■ **Objet de la tâche**: Selon le texte consacré aux syndicats intercommunaux, que désigne le sigle SIVOM ?

■ **Extrait fourni**:
Un syndicat intercommunal est une structure publique qui regroupe plusieurs communes ou intercommunalités afin de gérer un ou plusieurs services. Pour l'eau, il peut s'agir d'un syndicat d'alimentation en eau potable, d'assainissement ou de gestion hydraulique. Il existe deux grandes formes : le SIVU (syndicat à vocation unique, limité à une mission précise) et le SIVOM (syndicat à vocation multiple, qui gère plusieurs compétences).
Le syndicat offre une mutualisation des moyens financiers et techniques. Il est utile pour les petites communes qui n'ont pas la taille critique pour gérer seules leur service d'eau ou d'assainissement. Il peut aussi assurer une cohérence territoriale, notamment dans les territoires ruraux éclatés. Il reste un organisme public, donc juridiquement différent d'une DSP confiée à un opérateur privé.
La régie publique garde la maîtrise directe des investissements, de la tarification et de la stratégie. Elle permet d'associer les habitantes et les habitants via un CCSPL ou des conventions locales. À l'inverse, le syndicat éloigne la décision, dilue la responsabilité politique et rend difficile la mise en oeuvre d'une véritable gestion citoyenne du commun. Même s'il est juridiquement public, le syndicat peut être presque aussi opaque qu'une DSP.

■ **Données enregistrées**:
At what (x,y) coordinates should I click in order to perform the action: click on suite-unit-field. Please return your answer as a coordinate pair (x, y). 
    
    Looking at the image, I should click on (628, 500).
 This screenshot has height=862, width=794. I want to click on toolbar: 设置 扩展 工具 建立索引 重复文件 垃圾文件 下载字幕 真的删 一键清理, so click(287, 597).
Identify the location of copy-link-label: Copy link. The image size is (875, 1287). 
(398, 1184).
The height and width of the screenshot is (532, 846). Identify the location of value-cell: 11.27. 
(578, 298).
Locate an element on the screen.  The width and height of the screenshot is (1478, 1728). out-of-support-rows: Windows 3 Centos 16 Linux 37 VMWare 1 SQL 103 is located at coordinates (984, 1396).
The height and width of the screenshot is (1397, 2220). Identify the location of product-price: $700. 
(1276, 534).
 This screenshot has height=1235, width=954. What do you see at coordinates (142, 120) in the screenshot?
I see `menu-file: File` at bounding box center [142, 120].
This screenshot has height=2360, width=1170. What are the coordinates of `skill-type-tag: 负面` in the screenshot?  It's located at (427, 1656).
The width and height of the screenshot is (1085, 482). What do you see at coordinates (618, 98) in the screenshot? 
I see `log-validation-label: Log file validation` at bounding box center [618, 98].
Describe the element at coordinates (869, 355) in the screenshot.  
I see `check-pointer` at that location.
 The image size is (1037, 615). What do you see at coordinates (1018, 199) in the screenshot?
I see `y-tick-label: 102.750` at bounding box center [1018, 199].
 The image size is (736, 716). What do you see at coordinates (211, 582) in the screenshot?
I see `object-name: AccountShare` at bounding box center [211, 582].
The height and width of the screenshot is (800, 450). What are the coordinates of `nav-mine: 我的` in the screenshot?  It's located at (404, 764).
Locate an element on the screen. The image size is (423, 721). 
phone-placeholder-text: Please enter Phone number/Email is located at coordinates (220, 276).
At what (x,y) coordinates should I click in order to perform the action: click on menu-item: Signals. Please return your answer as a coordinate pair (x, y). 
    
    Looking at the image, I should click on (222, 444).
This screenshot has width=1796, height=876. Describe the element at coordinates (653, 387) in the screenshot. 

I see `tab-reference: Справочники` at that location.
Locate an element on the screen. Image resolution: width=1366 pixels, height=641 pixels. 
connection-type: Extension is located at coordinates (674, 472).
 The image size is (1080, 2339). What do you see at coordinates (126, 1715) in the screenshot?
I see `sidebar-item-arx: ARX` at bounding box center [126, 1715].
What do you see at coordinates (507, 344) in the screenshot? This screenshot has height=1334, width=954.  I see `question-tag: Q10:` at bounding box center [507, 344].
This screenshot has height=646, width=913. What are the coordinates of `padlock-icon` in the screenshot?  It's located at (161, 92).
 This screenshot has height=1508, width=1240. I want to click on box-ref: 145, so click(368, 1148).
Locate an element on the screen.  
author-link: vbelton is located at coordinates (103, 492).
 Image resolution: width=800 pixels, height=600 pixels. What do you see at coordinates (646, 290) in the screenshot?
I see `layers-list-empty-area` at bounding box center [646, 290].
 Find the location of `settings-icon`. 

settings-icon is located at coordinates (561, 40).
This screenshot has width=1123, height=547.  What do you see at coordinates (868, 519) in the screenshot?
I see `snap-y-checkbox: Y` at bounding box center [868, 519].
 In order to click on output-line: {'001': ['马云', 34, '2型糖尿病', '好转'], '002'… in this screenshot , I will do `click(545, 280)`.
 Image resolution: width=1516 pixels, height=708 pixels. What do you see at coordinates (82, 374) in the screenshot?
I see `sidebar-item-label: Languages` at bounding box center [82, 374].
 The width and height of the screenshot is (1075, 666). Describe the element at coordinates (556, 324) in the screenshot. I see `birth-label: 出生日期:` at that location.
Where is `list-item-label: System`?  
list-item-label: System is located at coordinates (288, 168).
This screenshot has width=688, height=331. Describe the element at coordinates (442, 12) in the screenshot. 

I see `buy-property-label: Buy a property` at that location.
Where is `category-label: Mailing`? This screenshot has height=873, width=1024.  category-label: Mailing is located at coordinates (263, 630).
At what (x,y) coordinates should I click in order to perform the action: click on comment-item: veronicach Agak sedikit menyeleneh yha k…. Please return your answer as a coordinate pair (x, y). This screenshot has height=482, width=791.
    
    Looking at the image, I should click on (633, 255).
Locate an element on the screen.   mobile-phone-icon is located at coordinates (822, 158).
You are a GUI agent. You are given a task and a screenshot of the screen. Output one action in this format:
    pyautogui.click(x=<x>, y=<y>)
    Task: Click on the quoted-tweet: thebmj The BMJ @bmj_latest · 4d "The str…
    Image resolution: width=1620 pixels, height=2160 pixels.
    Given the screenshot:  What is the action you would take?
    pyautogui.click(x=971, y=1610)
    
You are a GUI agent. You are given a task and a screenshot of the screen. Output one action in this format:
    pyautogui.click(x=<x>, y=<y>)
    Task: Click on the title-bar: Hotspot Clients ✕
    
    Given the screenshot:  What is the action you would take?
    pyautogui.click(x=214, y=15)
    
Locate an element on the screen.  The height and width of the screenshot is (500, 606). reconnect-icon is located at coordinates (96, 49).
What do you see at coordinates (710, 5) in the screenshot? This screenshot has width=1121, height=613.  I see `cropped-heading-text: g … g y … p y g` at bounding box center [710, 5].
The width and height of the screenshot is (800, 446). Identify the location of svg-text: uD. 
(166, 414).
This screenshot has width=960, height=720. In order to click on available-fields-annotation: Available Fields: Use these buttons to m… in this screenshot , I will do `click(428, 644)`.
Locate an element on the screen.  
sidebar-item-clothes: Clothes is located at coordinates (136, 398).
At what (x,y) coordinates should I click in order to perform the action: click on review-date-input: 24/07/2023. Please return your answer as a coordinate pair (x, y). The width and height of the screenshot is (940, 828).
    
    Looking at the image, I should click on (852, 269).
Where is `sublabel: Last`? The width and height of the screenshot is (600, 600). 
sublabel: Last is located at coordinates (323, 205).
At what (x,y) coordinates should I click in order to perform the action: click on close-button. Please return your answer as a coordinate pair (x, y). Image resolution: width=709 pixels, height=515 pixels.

■ **Votre réponse**: Un syndicat à vocation multiple, qui gère plusieurs compétences.